Si è davvero soli quando si è dimentichi di sé, ma non del tutto disciolti nelle masse informi del reale. La Tour conosce un vasto repertorio di segni per rappresentare la solitudine degli uomini: i denti scoperti; lo sguardo vacuo (o cieco) che, attraverso strati di vuoto, cerca di riguardarsi; le giunture bolse e spossate, chiamate a sostenere dei corpi che, privi di ogni volontà, paiono sul punto di crollare al suolo come gelatina; la sensibilità inconscia delle mani intrecciate, mollemente avvolte o abbandonate sulle cose, schiuse davanti al calore di una fiamma. Ma a quali potenze si votano le creature di La Tour? Se non alla memoria dei posteri, a chi dedicano il loro lamento e la loro supplica?

Osservando i quadri notturni del pittore, la risposta a queste domande suona duplice: allo sfondo di tenebra che li circonda e alla fiamma che li illumina. «Il fondo delle tele di Georges de La Tour non è nero, o bruno, o grigio perla, è: “Noi muoriamo”» (ivi, p. 64). La tenebra è la massa d’oblio che s’accumula all’infinito nel passato. «Più ci si avvicina al fuoco, più si contempla come esso si riassuma nella quantità di materia che viene a mancare nella sua fiamma. In ciò che fa la fiamma più viva, la brace più rossa, lo splendore più luminoso e che diviene sempre più “nulla” in essa. […] È questo “più nulla” che grida nel crepitio. È questo “più nulla” che è bianco al cuore delle fiamme e a cui non si può avvicinare il viso senza urlare di dolore.

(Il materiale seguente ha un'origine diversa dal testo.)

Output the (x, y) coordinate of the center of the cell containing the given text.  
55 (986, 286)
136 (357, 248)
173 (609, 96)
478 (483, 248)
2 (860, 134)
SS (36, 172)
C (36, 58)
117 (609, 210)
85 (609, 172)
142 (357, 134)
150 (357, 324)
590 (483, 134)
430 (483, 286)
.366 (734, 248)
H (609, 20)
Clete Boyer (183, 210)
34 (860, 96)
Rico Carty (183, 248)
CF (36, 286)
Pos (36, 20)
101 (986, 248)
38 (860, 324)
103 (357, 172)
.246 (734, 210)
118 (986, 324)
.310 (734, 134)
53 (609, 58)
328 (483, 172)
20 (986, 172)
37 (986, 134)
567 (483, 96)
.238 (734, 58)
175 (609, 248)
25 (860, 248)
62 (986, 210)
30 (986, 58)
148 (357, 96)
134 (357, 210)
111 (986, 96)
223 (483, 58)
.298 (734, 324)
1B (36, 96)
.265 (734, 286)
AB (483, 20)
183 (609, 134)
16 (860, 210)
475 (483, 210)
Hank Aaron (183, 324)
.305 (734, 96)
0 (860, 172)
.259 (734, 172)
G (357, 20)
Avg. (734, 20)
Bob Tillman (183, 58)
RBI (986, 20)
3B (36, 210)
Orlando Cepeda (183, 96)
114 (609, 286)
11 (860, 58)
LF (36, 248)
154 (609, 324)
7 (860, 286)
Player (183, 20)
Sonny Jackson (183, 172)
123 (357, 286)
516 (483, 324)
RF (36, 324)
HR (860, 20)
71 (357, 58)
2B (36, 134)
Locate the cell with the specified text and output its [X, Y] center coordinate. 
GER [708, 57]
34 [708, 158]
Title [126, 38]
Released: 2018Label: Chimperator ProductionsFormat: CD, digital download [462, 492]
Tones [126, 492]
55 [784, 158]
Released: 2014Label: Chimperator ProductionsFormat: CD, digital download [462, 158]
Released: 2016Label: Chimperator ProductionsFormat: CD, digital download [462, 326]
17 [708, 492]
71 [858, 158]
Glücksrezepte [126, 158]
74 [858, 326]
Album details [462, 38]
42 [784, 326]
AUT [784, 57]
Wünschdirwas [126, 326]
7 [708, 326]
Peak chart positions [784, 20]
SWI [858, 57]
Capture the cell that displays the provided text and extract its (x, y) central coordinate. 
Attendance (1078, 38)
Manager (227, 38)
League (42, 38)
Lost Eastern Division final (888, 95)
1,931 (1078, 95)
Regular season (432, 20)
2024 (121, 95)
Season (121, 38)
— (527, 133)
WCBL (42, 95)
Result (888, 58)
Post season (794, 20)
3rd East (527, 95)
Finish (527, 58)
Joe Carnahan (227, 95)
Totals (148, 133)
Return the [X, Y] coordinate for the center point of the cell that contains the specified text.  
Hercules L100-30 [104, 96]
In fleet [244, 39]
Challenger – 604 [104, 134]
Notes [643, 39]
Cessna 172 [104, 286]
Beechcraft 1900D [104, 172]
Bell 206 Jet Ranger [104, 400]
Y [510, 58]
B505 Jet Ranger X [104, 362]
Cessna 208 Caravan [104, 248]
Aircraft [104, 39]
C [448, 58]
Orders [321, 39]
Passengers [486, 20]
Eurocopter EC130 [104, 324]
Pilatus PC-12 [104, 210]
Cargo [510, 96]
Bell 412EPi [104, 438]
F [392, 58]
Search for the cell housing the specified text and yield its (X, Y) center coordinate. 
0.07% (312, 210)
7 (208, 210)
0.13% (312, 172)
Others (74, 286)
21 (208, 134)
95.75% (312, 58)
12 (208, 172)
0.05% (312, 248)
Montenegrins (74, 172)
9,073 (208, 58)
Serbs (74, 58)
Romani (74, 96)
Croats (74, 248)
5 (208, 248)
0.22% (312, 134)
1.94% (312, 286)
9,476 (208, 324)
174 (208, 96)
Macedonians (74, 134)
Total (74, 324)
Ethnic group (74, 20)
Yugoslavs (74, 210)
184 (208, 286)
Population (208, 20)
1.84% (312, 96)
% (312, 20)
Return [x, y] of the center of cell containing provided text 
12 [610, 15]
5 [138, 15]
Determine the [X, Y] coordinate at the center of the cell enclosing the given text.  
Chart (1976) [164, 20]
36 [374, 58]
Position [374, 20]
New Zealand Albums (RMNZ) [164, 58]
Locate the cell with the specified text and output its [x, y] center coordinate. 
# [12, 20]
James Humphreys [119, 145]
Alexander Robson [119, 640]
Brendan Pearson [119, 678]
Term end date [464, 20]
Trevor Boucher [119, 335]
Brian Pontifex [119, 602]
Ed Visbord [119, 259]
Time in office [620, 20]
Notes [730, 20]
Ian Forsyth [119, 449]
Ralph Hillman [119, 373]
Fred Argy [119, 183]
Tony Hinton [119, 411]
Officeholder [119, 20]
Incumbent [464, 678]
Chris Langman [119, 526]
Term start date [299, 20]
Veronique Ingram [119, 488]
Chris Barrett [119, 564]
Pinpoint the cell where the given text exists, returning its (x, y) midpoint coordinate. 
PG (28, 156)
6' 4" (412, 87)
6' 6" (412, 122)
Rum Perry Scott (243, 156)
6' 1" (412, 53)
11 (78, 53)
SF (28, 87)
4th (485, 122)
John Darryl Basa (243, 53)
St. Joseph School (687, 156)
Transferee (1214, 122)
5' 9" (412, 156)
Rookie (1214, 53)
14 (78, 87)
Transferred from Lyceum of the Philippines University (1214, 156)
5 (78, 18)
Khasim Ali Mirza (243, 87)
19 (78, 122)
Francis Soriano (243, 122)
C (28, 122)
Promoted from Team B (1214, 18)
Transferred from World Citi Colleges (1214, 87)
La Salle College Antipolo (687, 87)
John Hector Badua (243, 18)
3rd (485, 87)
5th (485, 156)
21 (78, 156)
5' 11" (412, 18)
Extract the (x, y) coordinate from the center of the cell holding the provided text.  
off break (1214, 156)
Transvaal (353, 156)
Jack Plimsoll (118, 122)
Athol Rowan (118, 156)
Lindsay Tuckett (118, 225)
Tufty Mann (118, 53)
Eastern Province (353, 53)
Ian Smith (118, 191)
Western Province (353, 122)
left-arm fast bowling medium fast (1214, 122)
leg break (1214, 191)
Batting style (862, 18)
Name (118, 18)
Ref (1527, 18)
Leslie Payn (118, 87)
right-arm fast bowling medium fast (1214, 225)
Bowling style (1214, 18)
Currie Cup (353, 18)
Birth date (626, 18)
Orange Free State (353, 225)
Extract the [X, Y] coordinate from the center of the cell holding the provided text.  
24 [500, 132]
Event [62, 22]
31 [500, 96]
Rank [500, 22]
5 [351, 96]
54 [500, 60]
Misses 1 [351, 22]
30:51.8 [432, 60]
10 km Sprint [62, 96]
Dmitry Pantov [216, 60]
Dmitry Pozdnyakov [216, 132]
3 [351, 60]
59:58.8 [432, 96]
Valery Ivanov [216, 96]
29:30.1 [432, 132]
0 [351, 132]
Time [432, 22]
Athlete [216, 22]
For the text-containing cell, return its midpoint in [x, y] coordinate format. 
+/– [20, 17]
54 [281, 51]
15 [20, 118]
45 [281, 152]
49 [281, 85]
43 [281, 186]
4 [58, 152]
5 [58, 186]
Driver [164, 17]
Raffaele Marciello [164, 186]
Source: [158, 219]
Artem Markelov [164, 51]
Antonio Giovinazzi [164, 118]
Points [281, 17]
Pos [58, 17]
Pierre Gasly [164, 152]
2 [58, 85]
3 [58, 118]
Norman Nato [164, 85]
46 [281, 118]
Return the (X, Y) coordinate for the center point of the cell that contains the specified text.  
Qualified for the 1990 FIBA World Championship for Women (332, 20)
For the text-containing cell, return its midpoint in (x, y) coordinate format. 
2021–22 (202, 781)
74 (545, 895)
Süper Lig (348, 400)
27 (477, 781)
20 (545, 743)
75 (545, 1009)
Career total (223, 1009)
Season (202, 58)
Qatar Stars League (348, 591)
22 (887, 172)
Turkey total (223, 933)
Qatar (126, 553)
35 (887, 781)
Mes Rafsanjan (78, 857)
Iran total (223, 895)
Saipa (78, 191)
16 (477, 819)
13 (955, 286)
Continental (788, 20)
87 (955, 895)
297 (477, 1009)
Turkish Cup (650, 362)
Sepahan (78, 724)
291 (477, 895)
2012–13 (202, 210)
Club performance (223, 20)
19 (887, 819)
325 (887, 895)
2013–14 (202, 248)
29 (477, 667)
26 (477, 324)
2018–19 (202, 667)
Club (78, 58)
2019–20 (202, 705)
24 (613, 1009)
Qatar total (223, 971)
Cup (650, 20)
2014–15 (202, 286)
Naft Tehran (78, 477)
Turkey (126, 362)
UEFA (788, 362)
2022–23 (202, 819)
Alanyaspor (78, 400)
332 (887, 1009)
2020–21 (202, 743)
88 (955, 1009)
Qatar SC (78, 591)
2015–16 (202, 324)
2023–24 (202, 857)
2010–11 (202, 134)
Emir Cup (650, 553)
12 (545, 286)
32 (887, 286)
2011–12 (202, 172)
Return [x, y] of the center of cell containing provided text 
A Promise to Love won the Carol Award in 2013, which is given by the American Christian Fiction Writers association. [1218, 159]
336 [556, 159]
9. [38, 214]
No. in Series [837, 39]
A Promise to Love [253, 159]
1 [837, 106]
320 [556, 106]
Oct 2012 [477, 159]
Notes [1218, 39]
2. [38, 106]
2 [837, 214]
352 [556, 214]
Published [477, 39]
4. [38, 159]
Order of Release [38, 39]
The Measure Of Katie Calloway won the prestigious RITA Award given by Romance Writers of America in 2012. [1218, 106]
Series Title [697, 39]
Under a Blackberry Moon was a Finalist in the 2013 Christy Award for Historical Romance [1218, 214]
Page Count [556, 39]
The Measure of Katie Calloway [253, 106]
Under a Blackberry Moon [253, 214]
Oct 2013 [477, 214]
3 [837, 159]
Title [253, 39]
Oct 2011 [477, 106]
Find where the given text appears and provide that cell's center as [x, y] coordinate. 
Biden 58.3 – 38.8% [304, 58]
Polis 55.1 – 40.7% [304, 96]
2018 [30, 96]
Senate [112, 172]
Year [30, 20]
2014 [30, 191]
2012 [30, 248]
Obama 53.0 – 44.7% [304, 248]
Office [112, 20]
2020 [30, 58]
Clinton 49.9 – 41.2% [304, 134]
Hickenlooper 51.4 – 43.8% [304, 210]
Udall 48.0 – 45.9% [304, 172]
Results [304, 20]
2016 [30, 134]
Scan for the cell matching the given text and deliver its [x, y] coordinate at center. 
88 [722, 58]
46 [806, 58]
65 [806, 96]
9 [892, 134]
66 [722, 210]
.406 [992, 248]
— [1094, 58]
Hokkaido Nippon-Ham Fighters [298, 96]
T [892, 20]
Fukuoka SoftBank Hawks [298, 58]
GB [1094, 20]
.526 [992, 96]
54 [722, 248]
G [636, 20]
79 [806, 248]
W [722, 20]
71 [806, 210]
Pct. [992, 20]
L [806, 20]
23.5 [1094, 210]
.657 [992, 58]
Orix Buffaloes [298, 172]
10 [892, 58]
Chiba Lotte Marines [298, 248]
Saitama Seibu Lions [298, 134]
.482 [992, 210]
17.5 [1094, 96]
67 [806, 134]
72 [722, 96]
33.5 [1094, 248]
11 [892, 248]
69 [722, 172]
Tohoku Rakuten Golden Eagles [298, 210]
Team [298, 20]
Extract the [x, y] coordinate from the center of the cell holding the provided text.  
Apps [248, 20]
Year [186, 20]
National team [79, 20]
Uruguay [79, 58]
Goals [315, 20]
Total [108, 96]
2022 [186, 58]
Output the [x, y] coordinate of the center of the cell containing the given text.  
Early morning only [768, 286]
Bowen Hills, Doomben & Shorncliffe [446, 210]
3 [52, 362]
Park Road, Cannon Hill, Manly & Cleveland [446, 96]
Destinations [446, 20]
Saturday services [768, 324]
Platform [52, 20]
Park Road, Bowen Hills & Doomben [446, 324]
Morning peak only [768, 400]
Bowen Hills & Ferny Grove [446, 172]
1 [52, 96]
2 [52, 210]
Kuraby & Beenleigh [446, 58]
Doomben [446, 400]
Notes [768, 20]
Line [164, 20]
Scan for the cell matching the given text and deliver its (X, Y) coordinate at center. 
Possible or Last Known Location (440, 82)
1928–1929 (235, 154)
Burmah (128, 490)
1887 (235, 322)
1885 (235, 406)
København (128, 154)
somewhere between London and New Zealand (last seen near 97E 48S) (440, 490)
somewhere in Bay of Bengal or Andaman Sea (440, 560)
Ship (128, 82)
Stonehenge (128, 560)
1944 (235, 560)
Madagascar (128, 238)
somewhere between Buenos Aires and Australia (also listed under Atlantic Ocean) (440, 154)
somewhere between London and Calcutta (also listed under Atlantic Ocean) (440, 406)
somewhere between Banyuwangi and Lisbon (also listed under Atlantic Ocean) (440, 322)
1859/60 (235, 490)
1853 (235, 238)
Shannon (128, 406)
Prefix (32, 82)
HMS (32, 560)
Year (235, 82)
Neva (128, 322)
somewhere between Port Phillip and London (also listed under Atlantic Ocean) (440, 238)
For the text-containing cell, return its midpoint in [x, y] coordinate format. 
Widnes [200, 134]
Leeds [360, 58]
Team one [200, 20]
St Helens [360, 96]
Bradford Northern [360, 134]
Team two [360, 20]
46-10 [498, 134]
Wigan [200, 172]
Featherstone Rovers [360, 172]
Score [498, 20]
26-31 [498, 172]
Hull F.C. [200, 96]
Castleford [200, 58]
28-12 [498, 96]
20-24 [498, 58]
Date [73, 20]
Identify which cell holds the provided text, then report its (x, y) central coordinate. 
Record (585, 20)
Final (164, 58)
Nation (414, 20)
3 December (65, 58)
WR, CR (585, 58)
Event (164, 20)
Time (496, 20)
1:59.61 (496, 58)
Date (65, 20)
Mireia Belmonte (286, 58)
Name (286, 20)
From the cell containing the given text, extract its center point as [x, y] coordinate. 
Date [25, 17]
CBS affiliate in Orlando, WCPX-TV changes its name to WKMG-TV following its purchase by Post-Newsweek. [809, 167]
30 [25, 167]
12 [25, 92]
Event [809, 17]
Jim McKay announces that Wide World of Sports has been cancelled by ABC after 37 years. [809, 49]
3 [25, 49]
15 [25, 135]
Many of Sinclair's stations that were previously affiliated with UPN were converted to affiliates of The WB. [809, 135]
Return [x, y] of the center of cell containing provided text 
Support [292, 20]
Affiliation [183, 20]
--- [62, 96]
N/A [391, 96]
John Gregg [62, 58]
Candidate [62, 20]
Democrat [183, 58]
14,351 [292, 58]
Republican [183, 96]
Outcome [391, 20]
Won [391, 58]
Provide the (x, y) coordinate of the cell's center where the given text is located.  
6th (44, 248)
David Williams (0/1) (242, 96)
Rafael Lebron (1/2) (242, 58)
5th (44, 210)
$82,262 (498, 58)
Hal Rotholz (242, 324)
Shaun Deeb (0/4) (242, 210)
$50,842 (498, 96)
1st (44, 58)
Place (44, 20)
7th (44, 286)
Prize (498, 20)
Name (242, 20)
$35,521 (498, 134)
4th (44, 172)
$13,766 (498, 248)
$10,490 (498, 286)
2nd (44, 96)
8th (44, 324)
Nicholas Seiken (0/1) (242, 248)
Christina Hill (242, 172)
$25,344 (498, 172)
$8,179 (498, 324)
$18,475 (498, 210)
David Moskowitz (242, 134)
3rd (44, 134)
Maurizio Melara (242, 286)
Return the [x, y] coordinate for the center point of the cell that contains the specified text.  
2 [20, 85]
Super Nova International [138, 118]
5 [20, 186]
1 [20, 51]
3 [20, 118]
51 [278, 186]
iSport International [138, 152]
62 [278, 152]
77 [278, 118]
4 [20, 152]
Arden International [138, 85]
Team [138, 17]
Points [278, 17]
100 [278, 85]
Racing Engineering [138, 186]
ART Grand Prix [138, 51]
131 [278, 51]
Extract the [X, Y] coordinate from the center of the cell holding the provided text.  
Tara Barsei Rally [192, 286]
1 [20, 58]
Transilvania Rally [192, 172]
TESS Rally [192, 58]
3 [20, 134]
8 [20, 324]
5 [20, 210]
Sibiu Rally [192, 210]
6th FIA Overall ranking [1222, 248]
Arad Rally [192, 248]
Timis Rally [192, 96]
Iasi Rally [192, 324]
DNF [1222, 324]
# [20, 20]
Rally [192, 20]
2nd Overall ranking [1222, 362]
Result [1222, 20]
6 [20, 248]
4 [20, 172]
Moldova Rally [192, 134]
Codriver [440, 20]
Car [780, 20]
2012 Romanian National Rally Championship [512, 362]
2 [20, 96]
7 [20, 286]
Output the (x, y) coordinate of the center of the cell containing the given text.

È Dio», o la natura (ivi, p. 76).

Il fuoco è la massa dei corpi che si consumano all’infinito nel presente. Tra queste due masse che si ingrossano eternamente, evocati dalle tenebre del passato e dalla sfera materna della storia, i soggetti di La Tour si avvicinano alla fiamma come minuscoli spettri infreddoliti, e, prima di venire risucchiati nel buio, in assoluta solitudine, sospendono per un baleno il continuo e terribile commercio tra le due masse. I quadri di La Tour sembrano consegnarci questa lezione d’oblio: il tocco dell’estraneo – l’evento – non ci sfiora dal futuro che genera, poiché il possibile ignoto ci tocca soltanto quando il presente, senza saperlo, esaudisce la supplica che il passato gli ha consegnato; quando le reciproche solitudini di chi è stato e di chi ancora rimane si toccano per un istante.

Riferimenti bibliografici
M. Blanchot, La conversazione infinita. Scritti sull’«insensato gioco di scrivere», Einaudi, Torino 2015.
E. Canetti, Massa e Potere, Adelphi, Milano 2015.
F. Cappelletti, T. C. Salomon, a cura di, Georges de La Tour. L’Europa della luce, Skira, Milano 2020.
P. Michon, Gli undici, Adelphi, Milano 2018.
P. Quignard, George de La Tour, Flohic, Parigi 1991.

Georges de La Tour, L’Europa della luce, a cura di F. Cappelletti e T.C. Salomon, Palazzo Reale, Milano 28 maggio – 27 settembre 2020.